▶ Brief: Return all the data exactly, keeping the pictures out.

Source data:

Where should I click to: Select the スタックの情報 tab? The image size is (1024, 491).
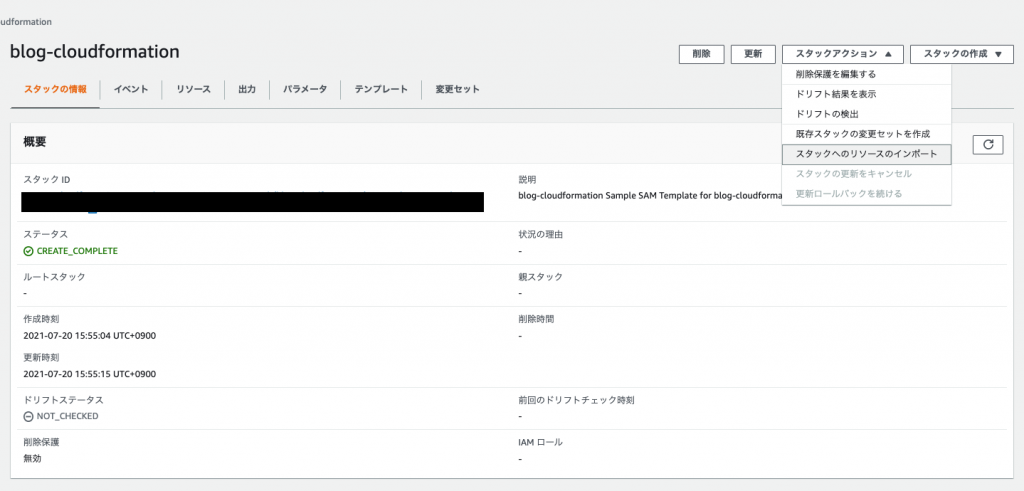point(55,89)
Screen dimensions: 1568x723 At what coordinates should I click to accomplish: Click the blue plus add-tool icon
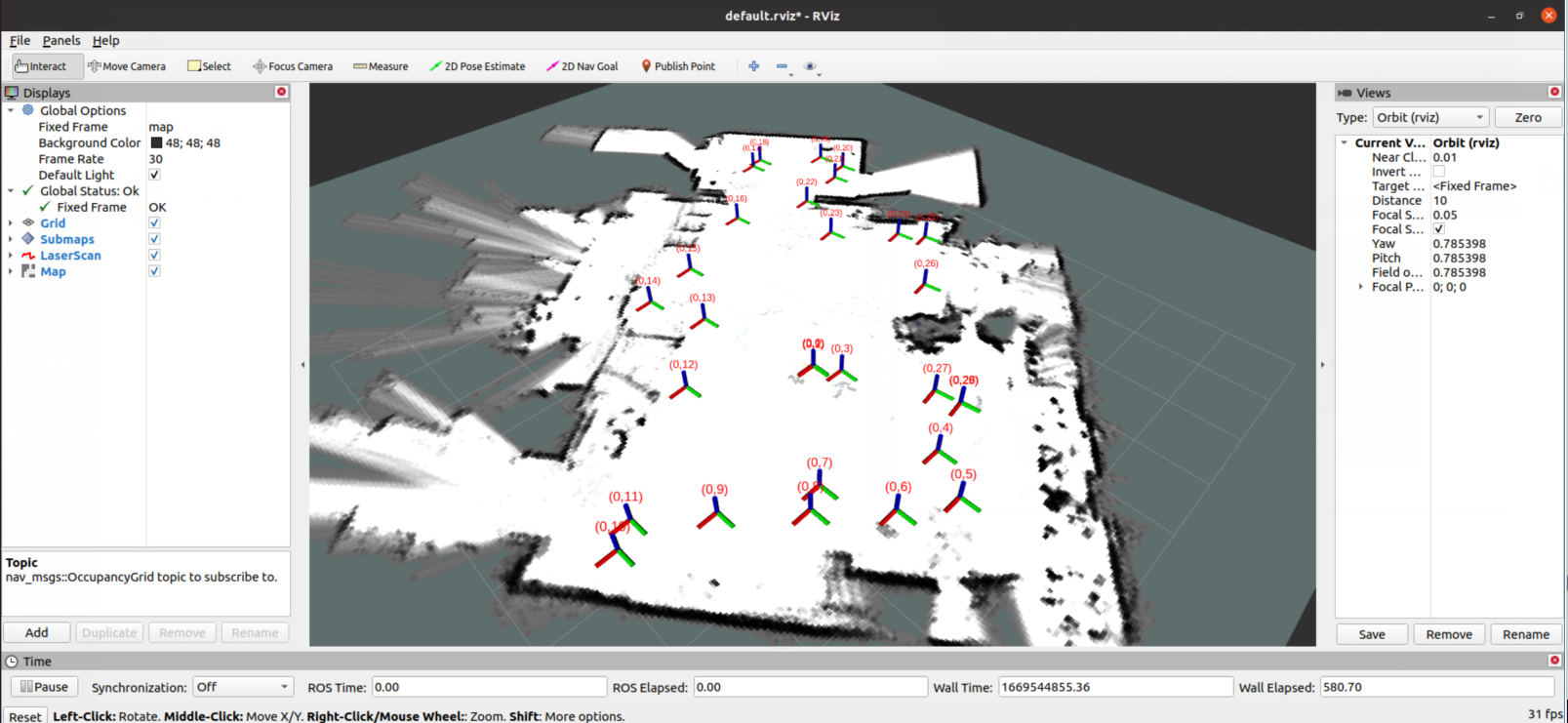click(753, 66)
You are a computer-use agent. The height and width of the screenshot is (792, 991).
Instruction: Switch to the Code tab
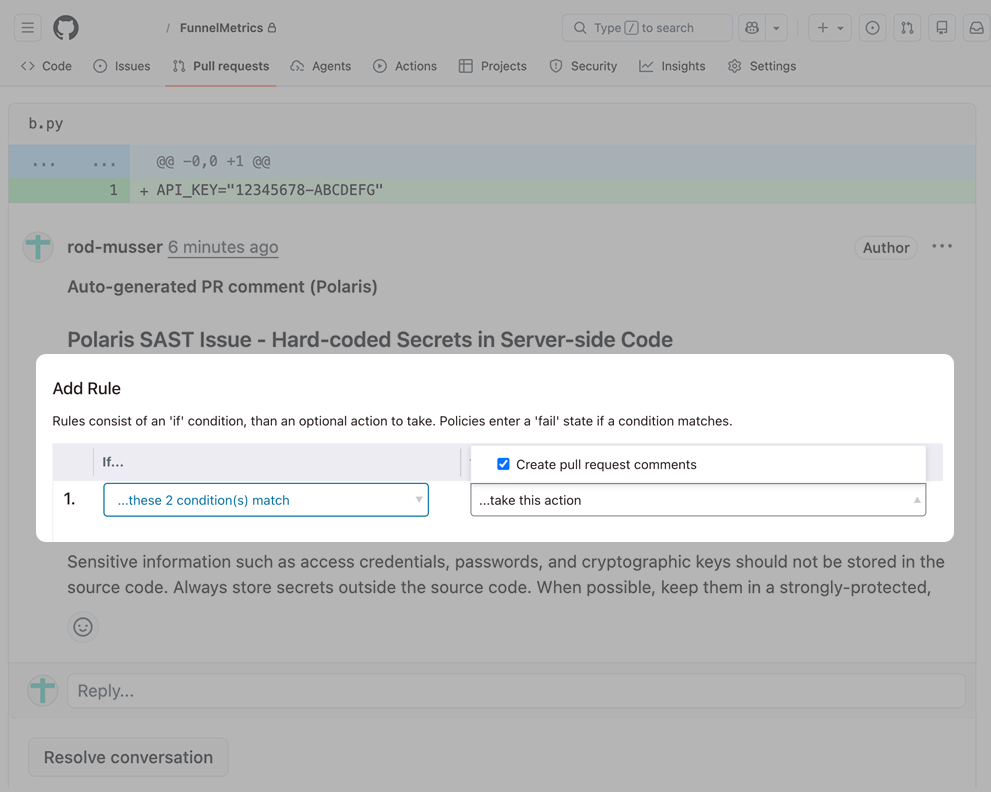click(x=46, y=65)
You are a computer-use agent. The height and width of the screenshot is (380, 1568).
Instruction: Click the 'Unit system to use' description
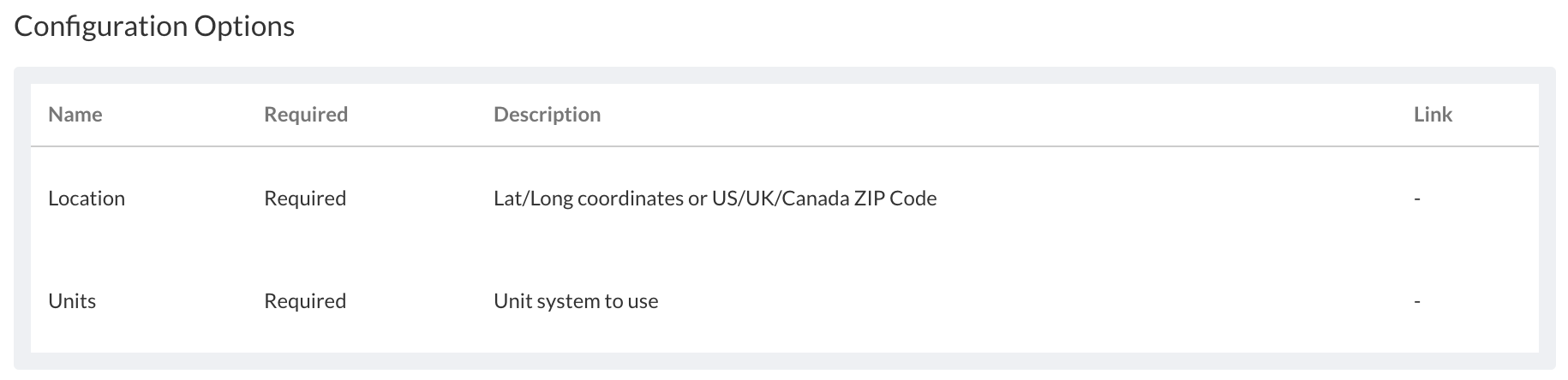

▶ Solution to the exercise:
Where should I click to: Select the スタックの情報 tab? The image size is (1024, 491).
point(55,89)
Screen dimensions: 1568x723 At what coordinates should I click to accomplish: Click the blue plus add-tool icon
click(753, 66)
You are a computer-use agent. The height and width of the screenshot is (792, 991).
Instruction: Switch to the Code tab
click(x=46, y=65)
You are a computer-use agent. The height and width of the screenshot is (380, 1568).
Instruction: Click the 'Unit system to use' description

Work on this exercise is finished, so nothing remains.